[The task]
List every line of the items below that contains the word "column". Match capital and lowercase letters exactly.

** start Supplied entries **

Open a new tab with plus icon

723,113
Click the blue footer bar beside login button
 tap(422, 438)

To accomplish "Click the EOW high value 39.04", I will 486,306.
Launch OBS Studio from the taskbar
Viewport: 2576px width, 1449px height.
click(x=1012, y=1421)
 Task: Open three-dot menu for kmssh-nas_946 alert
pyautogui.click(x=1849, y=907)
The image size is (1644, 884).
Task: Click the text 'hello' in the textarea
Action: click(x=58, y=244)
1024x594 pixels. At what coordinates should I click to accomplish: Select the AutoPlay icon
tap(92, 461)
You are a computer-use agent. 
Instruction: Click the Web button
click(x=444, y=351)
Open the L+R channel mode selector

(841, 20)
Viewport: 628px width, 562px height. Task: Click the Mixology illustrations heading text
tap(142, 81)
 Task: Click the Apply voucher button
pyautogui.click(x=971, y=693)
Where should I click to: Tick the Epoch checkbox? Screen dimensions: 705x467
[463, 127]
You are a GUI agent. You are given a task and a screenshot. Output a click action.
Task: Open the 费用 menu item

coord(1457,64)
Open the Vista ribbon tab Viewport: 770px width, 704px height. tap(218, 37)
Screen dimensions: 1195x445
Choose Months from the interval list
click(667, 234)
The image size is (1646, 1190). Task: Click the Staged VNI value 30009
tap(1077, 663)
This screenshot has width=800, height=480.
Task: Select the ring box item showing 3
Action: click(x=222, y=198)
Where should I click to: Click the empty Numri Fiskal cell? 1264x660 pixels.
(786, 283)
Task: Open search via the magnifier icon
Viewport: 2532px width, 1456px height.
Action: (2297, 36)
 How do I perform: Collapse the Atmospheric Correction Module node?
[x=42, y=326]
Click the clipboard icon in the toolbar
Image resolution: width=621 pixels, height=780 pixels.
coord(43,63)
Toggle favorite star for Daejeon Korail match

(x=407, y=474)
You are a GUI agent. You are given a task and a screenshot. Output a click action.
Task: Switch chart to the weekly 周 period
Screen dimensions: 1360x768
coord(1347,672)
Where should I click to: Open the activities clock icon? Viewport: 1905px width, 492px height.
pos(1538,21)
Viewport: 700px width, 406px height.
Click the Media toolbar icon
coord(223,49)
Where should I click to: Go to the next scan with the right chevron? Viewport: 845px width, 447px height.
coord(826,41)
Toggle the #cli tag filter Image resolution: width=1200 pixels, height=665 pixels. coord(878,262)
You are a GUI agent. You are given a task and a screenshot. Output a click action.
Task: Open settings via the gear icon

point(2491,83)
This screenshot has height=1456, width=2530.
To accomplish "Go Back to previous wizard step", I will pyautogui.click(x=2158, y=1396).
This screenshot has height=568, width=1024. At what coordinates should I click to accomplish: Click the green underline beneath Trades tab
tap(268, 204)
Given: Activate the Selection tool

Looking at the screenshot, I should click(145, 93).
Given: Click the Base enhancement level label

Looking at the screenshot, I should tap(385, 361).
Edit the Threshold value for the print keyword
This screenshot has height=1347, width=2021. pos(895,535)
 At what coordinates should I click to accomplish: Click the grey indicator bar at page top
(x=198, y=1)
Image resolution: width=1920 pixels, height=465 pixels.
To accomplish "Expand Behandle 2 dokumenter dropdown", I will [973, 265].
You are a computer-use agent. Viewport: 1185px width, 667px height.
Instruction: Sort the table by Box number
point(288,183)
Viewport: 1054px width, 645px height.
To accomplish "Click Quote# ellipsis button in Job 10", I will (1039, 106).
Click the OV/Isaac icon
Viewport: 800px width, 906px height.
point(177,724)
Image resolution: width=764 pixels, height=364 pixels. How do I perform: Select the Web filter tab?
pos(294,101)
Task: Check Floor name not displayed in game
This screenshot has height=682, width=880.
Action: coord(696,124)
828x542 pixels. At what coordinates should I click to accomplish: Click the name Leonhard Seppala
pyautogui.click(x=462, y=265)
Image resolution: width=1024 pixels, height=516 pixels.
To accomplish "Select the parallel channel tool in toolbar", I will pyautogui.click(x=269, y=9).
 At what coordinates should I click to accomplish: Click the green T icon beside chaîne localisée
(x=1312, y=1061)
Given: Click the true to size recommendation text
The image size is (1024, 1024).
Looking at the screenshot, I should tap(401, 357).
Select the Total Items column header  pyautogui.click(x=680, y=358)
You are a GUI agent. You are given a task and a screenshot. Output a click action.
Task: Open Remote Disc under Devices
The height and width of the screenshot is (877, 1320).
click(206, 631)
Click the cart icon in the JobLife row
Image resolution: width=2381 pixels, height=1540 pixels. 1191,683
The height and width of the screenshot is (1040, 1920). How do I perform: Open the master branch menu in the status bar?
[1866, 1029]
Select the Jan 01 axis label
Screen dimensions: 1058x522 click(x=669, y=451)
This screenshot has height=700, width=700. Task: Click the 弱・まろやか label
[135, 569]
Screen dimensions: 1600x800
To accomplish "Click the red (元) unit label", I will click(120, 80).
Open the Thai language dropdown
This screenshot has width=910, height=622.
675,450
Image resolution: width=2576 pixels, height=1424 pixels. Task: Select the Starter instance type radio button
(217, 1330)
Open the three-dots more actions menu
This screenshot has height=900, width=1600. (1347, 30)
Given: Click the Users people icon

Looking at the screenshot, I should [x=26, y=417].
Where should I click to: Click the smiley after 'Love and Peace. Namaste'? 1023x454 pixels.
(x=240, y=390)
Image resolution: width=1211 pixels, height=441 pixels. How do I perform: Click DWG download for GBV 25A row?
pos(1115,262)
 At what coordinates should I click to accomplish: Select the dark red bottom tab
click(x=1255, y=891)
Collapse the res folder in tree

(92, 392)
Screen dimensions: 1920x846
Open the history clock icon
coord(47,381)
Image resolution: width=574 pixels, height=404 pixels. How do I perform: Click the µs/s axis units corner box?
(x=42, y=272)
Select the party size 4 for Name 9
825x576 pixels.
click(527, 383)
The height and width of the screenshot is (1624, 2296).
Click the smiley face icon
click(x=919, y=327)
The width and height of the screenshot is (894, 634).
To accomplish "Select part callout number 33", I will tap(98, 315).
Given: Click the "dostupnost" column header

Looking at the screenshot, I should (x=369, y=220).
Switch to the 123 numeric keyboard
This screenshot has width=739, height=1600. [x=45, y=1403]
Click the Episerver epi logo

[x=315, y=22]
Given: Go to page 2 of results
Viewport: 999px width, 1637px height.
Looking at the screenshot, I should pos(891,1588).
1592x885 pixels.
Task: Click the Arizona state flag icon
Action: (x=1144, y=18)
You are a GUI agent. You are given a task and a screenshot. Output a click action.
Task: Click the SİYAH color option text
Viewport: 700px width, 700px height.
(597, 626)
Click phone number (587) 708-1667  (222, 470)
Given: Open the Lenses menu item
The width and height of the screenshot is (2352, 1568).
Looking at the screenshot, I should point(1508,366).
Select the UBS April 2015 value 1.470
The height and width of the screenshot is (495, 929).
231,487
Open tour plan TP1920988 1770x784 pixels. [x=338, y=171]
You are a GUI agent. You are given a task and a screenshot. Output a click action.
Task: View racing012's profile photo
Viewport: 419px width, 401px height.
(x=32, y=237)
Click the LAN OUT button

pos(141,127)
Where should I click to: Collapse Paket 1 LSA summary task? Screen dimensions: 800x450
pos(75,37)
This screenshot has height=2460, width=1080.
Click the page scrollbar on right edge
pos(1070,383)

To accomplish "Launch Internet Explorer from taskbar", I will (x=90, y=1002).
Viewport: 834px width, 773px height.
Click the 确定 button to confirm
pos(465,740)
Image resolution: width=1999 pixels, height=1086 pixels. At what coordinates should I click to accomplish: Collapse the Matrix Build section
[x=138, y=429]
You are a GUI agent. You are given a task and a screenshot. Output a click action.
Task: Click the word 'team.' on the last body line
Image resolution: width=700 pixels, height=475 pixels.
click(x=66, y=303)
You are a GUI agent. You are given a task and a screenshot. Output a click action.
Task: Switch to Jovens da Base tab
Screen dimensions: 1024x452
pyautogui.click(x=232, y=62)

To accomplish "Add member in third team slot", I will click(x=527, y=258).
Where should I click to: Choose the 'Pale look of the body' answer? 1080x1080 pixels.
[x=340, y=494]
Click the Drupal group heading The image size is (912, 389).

** end Supplied entries **

[Solution to this task]
Select the Total Items column header  pyautogui.click(x=680, y=358)
Given: Click the "dostupnost" column header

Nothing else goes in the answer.